INDA Dividend: Yield, Schedule, and What to Expect
Last updated July 2026
Short answer
INDA's approximate 0.00% yield (as of July 2026) makes it a growth-first, low-yield fund. It tracks MSCI India Index and passes through the dividends of its holdings, typically quarterly, minus a 0.61% expense ratio. If income is your goal, look to dedicated dividend funds for more; INDA is built for total return, not yield. If total return is the goal, the yield matters less than cost and what it holds. Yield is a recent snapshot, not a promise; verify the current figure with iShares.
How does the INDA dividend work?
INDA holds the companies in MSCI India Index, collects the dividends they pay, and distributes them to shareholders (usually quarterly), net of its 0.61% fee. The yield you see is the trailing distributions divided by price, so it drifts as both change.
Tracks the MSCI India Index, covering large- and mid-cap Indian equities. Holdings are concentrated in financials, energy, information technology services, and consumer sectors, with names like HDFC Bank, Reliance Industries, and Infosys. At a 0.61% expense ratio it is pricier than US index funds, reflecting the cost of emerging-market access.
How does INDA's dividend yield compare?
- Approximate yield: 0.00% (July 2026).
- What drives it: the payout of the underlying MSCI India Index holdings.
- Fee drag: the 0.61% expense ratio is deducted before you receive distributions.
- For more income: dedicated dividend or income ETFs target higher yield, with their own trade-offs.
If income is your goal, compare INDA against dividend-focused funds.

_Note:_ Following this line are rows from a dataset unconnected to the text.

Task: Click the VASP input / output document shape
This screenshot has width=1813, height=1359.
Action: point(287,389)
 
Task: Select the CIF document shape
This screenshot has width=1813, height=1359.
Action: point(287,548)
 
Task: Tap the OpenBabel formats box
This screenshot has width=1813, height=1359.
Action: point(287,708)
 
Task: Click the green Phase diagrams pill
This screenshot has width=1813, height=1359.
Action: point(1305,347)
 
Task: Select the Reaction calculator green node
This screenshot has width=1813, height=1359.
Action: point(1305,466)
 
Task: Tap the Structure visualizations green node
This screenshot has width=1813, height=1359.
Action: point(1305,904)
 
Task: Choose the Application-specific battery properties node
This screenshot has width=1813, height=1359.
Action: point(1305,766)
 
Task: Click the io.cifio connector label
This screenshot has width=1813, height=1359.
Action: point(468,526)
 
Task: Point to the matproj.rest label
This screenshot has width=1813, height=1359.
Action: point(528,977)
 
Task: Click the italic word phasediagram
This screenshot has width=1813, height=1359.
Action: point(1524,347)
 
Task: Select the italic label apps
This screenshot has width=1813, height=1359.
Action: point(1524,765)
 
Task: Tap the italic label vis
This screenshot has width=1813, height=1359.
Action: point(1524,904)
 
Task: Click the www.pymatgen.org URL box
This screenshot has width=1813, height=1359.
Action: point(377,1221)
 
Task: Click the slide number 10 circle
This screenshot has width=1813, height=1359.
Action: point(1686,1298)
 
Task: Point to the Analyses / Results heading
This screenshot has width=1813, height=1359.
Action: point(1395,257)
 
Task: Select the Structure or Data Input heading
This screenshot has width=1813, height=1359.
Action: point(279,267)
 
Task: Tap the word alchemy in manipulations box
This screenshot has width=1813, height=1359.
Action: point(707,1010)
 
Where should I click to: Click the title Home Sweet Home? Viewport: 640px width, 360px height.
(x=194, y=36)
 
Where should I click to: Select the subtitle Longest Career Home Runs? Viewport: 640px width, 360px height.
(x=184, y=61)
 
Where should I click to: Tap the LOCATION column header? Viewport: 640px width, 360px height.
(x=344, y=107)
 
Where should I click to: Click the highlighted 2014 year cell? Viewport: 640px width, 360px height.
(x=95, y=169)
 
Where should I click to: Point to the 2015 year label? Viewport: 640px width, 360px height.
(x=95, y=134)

See the best dividend ETFs roundup, or analyze how INDA's income fits your real portfolio in Walnut.
The bottom line on the INDA dividend
The bottom line: at an approximate 0.00% yield, INDA is a growth-first, low-yield fund. If income is your goal, dedicated dividend funds pay more; INDA is the wrong tool for yield and the right one for total-return MSCI India Index exposure. If total return is the goal, the yield matters less than cost and what it holds. Treat the figure as a moving snapshot, not a fixed rate, and verify the current yield with iShares.
Build a portfolio around INDA with Walnut
Use INDA as your core holding, then let Walnut's AI propose thematic satellites: AI infrastructure, dividend growth, clean energy, whatever you believe in. Connect your broker, build the basket in conversation, track it as one unit.
FAQ
What is INDA's dividend yield?
+
Approximately 0.00% as of July 2026. Yield moves with price and distributions, so treat it as a recent snapshot and verify the current figure on iShares's fund page.
How often does INDA pay a dividend?
+
Most US equity ETFs like INDA distribute dividends quarterly, passing through the dividends their underlying holdings pay. Confirm the exact schedule and ex-dividend dates with iShares.
Where does INDA's dividend come from?
+
INDA tracks MSCI India Index and holds names such as XTSLA, INFY, LT, 500034. The fund collects the dividends those companies pay and passes them to you, minus the 0.61% expense ratio.
Can I reinvest INDA dividends?
+
Yes. Most brokers let you turn on automatic dividend reinvestment (a DRIP) so INDA distributions buy more shares automatically. This compounds over time but still counts as taxable income in a taxable account.
Is INDA a good choice for dividend income?
+
Walnut is informational, not investment advice. INDA yields roughly 0.00%, which is modest. Dedicated dividend ETFs target higher yield; broad-market funds prioritize total return over yield. Match the choice to whether you want income now or growth.
Are INDA dividends qualified?
+
Many dividends from a US large-cap equity ETF like INDA are qualified (taxed at lower long-term rates) if holding-period rules are met, but some portion can be ordinary. Tax treatment depends on your situation; confirm with a tax professional and iShares's tax documents.
Walnut is informational, not investment advice. Dividend yields and schedules are approximate, stamped to July 2026, and change; verify current figures with iShares or your broker.